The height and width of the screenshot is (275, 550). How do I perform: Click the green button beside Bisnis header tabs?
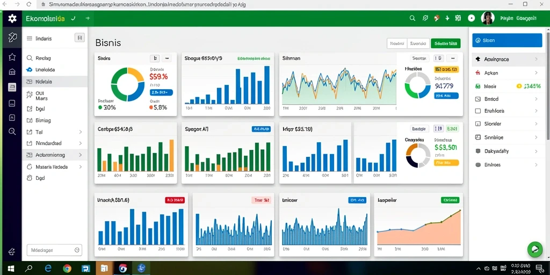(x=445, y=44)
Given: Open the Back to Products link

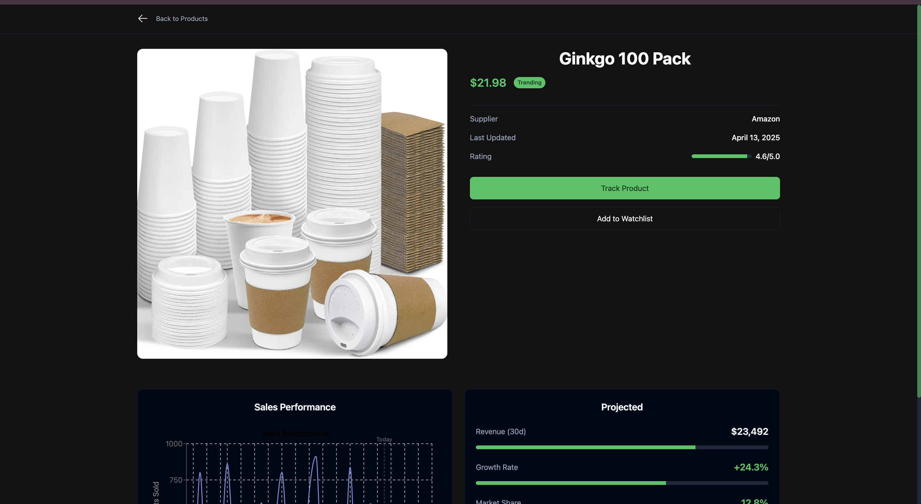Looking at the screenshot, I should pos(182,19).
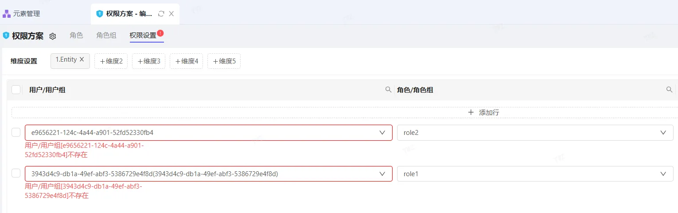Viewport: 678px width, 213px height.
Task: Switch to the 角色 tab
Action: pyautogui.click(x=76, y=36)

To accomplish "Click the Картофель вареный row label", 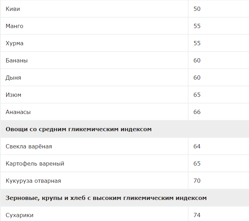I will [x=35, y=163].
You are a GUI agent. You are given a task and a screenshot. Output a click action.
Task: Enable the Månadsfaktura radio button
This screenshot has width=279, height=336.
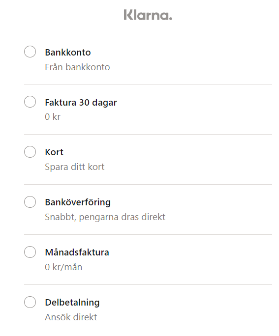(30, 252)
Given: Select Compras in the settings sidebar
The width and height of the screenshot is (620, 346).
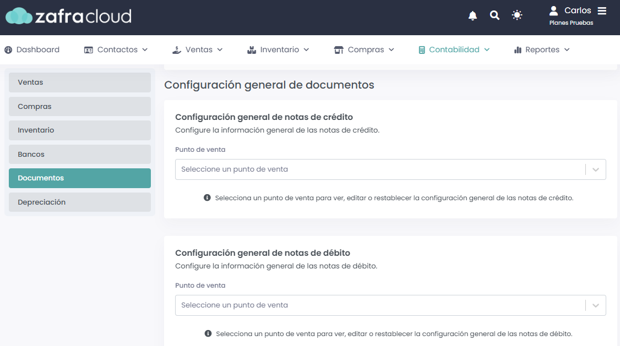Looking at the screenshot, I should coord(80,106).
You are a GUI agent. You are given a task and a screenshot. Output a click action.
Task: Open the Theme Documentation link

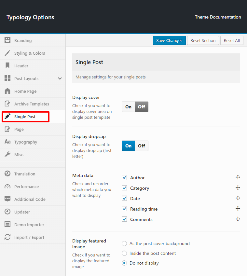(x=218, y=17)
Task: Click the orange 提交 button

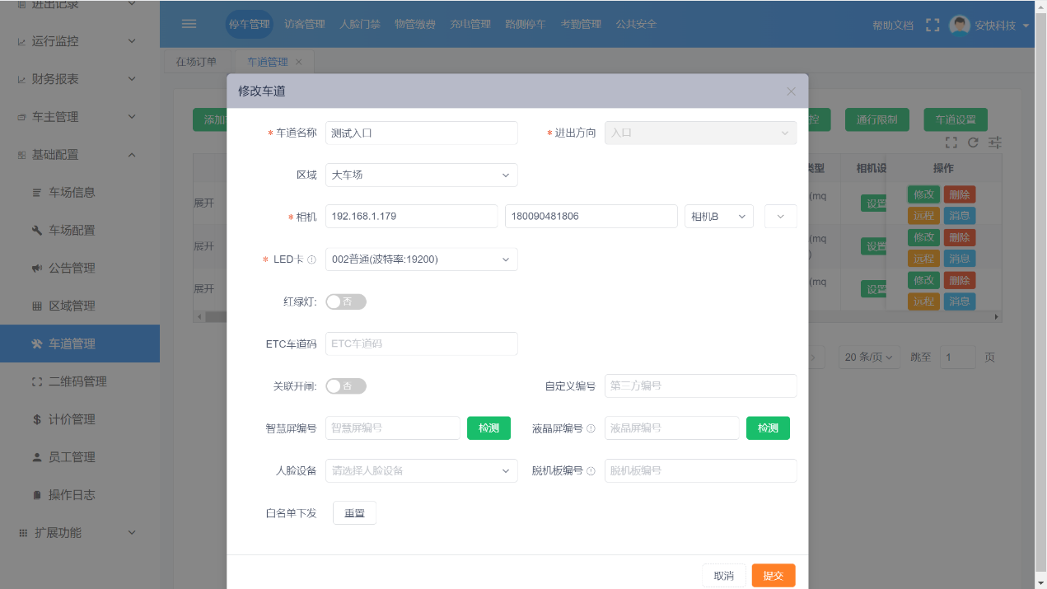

+ + + + +

→ **Set problem**
Turn the stretch of lines from the one containing "Given: Select Compras in the settings sidebar" through the last line above into a Markdown table with the columns Row and Line text, numbering each row and skipping blank lines. Leave the pictures out of the table.

→ **Exercise response**
| Row | Line text |
|---|---|
| 1 | Given: Select Compras in the settings sidebar |
| 2 | The width and height of the screenshot is (620, 346). |
| 3 | Looking at the screenshot, I should coord(80,106). |
| 4 | You are a GUI agent. You are given a task and a screenshot. Output a click action. |
| 5 | Task: Open the Theme Documentation link |
| 6 | (x=218, y=17) |
| 7 | Task: Click the orange 提交 button |